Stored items
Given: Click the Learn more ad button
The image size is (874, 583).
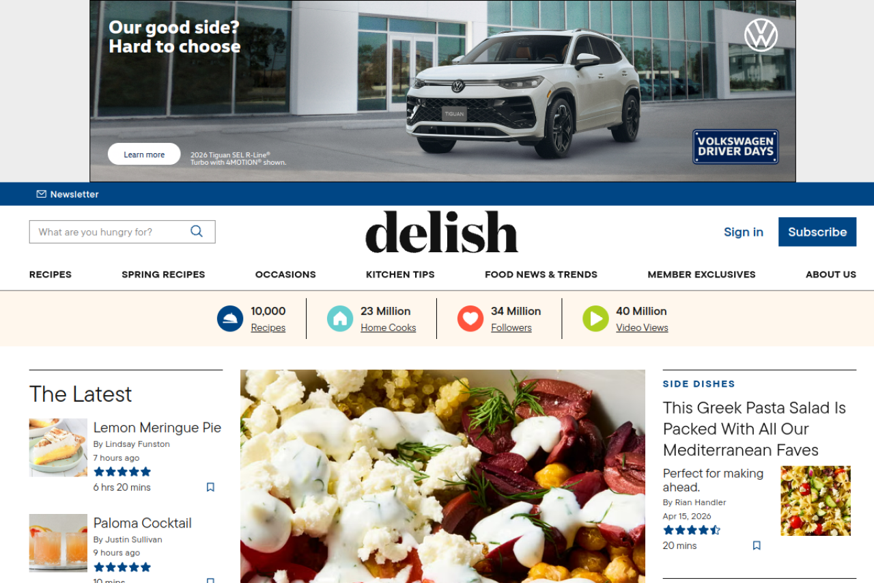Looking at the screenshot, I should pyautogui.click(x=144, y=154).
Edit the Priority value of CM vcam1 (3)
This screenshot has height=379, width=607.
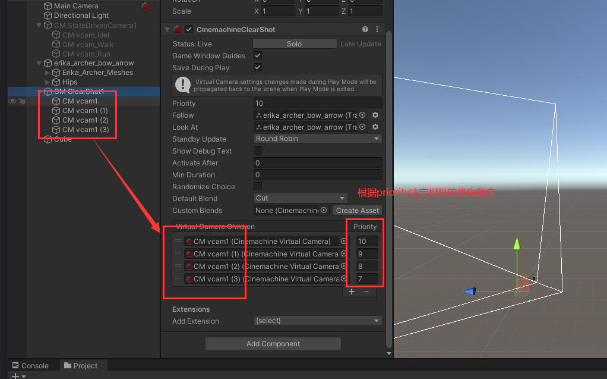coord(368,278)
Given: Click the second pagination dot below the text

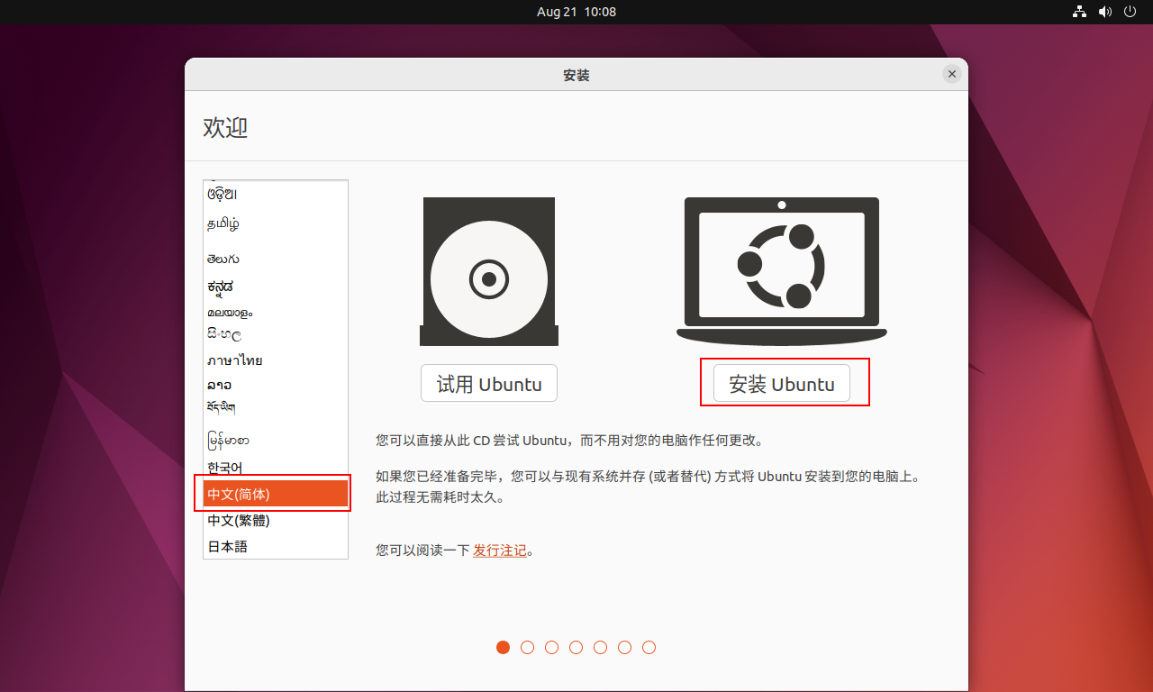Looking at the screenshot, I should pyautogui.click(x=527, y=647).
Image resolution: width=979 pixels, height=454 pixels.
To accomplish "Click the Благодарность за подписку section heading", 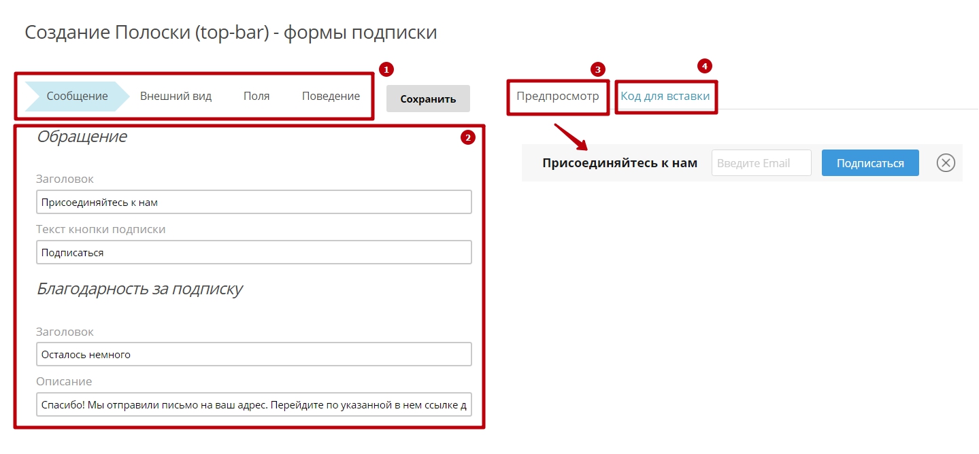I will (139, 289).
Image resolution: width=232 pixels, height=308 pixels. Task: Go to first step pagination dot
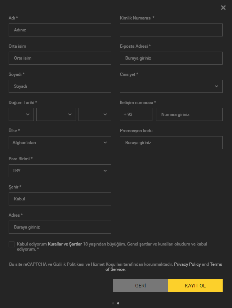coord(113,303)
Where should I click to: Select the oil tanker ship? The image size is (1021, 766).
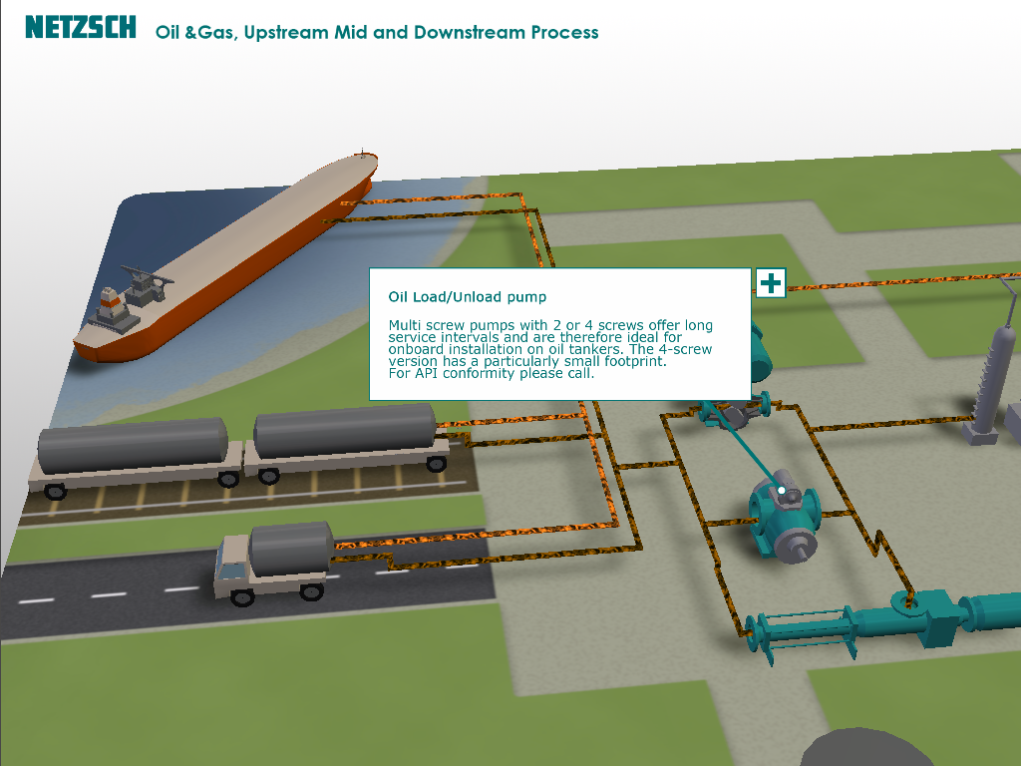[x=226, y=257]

### [EXERCISE AIM]
The answer must consist only of the lines from the beginning of the entries above through the line that holds "Image resolution: width=979", reproduced exactly and without pictures.

### [TASK OUTPUT]
Given: Click the Learn more ad button
The image size is (874, 583).
Looking at the screenshot, I should pyautogui.click(x=144, y=154).
Edit the Priority value of CM vcam1 (3)
This screenshot has height=379, width=607.
coord(368,278)
Given: Click the second pagination dot below the text

Looking at the screenshot, I should pyautogui.click(x=527, y=647).
Image resolution: width=979 pixels, height=454 pixels.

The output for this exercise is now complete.